1. Minimizing mistakes. There is no upside in analyzing the wrong data set, using the wrong parameters, including the wrong figure, or reporting the wrong statistics. These mistakes are in my view unacceptable in science. Minimizing them is the highest priority
2. Knowing what we did. Some time in the future, way in the future, we or someone else will visit what we did. Can we figure out what happened? I'd like to plan on the time scale of decades rather than months or years.
3. Planning for Human fallible. Some people think science is for those who are meticulous. Then count me out. I am messy, careless, and chronically clueless. A good organization anticipates human mistakes.
4. Easy to learn. I collaborate with a lot of people. The organization structure should be fairly intuitive self explanatory.
What we do:
1. Data acquisition and curation. I think we have this wired. We use a born-open data model where data are collected, logged, versioned, and uploaded nightly to GitHub automatically. We also automatically populate local mysql tables including information on subjects and sessions, and have additional tables for experiments, experimenters, computers, and IRB info. We even have an adverse-events table to record and address any flaws in the organizational system. The basic unit of organization is the dataset, and it works well.
2. Outputs. We have the usual outputs: papers, talks, grant proposals, dissertations, etc. Some are collaborative; some are individual; some are important; some go nowhere. The basic unit here is pretty obvious---we know exactly where each paper, talk, dissertation, etc., begins and ends.
3. Value-added endeavors. A value-added endeavor (VAE) is a small unit of intellectual contribution. It could be a proof, a simulation, a specific analysis, or (on occasion) a verbal argument. VAEs, as important as they are, are ill-defined in size and scope. And it is sometimes unclear (perhaps arbitrary) where one ends and another begins.
The Current System, The Good:Perhaps the strongest elements of my lab's organization is that we use really good tools for open and high-integrity science. Pretty much everything is script based, and scripts are in many ways self-documenting, especially when compared to menu-driven alternatives. Our analyses are done in R, our papers in Latex and Markdown, and the two are integrated with RMarkdown and Knitr. Moreover, we use a local git server and curate all development in repositories.
The Current System, The Bad and Ugly:
We use projects as our basic organization unit. Projects are basically repositories on our local git server. They contain ad-hoc organizations of files. But what a project encompasses and how it is organized is ad-hoc, disordered, unstandardized, and idiosyncratic. Here are the issues:
1. There is no natural relation between the three things we do, acquire and curate data, produce outputs, and produce VAEs and projects. One VAE might serve several different papers; likewise, one dataset might serve several different papers. Papers and talks encompass several different experiments (usually) and VAEs.

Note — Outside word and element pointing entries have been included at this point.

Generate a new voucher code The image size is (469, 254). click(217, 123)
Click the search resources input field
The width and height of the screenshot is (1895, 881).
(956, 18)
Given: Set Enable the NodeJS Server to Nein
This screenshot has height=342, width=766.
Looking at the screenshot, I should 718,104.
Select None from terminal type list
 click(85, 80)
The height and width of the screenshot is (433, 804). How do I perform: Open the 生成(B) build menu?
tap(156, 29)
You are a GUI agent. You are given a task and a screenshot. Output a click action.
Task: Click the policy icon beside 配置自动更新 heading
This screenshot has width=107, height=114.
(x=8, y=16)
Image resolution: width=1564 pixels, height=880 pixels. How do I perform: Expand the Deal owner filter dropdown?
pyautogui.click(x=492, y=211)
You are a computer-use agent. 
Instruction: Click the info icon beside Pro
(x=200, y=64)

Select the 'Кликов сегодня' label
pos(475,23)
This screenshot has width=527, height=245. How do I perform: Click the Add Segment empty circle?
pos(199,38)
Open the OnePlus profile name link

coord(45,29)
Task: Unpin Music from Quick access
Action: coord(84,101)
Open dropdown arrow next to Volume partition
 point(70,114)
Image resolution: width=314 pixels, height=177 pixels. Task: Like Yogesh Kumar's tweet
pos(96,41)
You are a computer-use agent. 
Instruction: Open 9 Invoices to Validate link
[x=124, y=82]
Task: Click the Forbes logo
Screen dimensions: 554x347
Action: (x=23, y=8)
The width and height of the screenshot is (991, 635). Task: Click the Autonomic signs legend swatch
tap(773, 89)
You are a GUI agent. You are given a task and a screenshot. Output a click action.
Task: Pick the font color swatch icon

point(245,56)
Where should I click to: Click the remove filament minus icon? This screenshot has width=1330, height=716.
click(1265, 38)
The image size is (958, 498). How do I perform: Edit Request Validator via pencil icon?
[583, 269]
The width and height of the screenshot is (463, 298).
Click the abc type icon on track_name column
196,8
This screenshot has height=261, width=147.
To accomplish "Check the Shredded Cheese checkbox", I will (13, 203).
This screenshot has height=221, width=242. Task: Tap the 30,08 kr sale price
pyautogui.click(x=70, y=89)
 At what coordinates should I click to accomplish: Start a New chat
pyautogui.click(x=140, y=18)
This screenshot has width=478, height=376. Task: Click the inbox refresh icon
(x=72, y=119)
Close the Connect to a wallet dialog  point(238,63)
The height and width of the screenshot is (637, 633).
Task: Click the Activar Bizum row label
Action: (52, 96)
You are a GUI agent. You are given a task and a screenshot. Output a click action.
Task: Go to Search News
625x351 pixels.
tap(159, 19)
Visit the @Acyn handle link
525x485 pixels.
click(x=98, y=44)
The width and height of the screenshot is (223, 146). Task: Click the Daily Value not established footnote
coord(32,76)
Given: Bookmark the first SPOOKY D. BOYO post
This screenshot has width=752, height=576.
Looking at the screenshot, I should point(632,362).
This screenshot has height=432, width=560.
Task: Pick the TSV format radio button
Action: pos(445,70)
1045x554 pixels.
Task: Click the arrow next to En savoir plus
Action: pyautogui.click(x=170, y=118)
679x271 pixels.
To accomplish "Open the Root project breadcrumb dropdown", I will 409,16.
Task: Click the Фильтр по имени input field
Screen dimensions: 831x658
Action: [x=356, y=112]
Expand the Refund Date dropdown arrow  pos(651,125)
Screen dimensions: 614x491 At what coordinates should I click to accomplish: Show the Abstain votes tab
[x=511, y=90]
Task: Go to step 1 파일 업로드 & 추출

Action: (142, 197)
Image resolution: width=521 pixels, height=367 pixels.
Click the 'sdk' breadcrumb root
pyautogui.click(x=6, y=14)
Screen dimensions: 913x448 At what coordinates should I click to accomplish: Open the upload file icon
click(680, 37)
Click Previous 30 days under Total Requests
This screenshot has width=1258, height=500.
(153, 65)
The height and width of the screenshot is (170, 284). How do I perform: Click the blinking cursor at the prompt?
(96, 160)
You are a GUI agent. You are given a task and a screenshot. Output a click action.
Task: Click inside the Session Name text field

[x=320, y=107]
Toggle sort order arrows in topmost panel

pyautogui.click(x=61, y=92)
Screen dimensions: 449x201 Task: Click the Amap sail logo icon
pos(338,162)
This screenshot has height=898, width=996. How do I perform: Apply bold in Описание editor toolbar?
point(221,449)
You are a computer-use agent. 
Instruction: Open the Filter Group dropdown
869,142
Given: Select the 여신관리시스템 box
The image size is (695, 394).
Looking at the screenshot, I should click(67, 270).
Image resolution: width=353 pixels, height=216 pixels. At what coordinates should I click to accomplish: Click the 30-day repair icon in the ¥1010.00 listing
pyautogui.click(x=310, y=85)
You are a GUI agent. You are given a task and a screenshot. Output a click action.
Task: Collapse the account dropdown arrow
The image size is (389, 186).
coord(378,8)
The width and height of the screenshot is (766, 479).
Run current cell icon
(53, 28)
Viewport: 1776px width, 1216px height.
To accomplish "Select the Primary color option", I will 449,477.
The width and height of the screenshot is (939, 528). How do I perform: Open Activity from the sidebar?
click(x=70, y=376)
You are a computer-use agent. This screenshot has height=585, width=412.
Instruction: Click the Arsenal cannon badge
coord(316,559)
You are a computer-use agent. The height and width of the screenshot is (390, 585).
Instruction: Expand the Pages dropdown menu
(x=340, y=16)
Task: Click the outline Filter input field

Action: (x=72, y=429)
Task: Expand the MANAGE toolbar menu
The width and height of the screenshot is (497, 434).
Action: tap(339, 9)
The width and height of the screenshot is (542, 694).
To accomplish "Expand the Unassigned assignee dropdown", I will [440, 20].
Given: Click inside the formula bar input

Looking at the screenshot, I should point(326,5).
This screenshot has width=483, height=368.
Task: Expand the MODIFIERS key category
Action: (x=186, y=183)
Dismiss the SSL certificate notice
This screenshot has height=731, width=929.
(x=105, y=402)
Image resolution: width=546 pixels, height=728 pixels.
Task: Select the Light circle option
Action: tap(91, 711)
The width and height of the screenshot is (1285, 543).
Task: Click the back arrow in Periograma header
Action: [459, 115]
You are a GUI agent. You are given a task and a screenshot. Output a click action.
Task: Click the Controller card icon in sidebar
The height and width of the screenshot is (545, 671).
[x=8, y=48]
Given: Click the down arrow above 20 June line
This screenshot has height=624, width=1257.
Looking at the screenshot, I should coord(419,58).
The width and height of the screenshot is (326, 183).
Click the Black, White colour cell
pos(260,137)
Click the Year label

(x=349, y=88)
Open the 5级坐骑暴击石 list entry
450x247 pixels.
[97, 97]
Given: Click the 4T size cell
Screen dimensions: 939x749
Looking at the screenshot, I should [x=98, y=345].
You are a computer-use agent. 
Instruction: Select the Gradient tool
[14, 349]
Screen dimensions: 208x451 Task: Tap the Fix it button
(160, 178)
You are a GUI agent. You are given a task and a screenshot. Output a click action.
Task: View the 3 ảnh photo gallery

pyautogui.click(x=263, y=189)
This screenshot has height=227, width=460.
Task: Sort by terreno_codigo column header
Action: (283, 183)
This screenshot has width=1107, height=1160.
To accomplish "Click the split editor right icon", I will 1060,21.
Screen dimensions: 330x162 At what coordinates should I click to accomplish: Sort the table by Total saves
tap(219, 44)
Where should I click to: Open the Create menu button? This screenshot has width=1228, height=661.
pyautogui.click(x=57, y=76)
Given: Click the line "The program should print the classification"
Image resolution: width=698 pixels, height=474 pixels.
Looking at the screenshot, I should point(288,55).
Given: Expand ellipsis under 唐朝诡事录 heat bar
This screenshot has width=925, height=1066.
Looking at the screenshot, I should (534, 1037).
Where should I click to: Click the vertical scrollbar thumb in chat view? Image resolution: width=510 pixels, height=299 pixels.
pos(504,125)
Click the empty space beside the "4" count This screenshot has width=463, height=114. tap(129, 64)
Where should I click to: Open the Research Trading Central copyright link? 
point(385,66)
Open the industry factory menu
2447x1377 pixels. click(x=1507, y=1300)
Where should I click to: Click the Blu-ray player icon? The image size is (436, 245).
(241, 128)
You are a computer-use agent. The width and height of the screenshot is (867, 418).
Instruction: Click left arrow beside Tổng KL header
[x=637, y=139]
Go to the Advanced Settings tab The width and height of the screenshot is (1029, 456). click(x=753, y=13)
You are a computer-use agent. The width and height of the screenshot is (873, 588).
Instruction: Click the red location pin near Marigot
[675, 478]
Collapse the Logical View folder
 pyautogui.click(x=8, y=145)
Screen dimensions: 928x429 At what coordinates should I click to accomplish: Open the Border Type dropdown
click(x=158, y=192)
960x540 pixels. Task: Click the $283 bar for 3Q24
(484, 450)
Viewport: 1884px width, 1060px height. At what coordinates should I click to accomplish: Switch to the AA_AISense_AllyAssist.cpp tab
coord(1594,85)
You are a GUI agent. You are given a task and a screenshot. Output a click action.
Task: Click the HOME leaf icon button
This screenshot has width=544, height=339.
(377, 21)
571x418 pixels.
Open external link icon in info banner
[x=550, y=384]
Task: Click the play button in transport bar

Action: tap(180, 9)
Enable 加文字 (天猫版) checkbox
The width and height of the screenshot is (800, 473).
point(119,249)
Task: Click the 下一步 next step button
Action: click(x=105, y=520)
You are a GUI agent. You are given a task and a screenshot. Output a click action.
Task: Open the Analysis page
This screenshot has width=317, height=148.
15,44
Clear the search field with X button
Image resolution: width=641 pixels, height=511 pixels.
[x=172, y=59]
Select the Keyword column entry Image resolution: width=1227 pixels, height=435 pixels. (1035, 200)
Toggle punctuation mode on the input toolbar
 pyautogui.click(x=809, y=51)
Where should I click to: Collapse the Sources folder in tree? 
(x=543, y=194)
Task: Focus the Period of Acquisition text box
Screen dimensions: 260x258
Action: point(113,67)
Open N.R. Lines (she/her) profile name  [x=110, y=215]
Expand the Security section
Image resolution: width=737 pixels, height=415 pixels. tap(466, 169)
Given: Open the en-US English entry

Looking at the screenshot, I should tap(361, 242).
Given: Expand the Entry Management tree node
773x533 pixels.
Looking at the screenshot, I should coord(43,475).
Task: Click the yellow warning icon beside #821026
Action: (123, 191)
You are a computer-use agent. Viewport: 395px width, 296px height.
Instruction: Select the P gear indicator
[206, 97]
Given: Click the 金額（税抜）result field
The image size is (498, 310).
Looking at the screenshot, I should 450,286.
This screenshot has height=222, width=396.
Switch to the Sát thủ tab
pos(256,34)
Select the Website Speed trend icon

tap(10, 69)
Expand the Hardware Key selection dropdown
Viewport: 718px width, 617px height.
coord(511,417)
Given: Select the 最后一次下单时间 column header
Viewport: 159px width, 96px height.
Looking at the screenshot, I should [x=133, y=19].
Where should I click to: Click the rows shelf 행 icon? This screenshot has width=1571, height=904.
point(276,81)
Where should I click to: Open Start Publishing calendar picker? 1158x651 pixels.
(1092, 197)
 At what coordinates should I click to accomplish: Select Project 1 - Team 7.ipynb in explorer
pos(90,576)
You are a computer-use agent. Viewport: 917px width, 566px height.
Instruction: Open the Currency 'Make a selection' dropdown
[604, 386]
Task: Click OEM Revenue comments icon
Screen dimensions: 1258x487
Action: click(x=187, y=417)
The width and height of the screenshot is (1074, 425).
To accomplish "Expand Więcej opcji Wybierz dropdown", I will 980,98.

2. Projects have no systematic relations to VAEs, outputs or datasets. This is why I am unhappy. Does a project mean one paper? Does it mean one analysis? One development? A collection of related papers? A paper and all talks and the supporting dissertation? We have done all of the these.
What do you do? Are there good standards? What should be the basic organization unit? Stay with project? I am thinking about a strict output model where every output is a repository as the main organizing unit. The problem is what-to-do about VAEs that span several outputs. Say I have an analysis or graph that is common for a paper, a dissertation, and a talk. I don't think I want this VAE repeated in three places. I don't want symbolic links or hard codings because it makes it difficult to publicly archive. That is why projects were so handy. VAEs themselves are too small and too ill-defined to be organizing units. Ideas?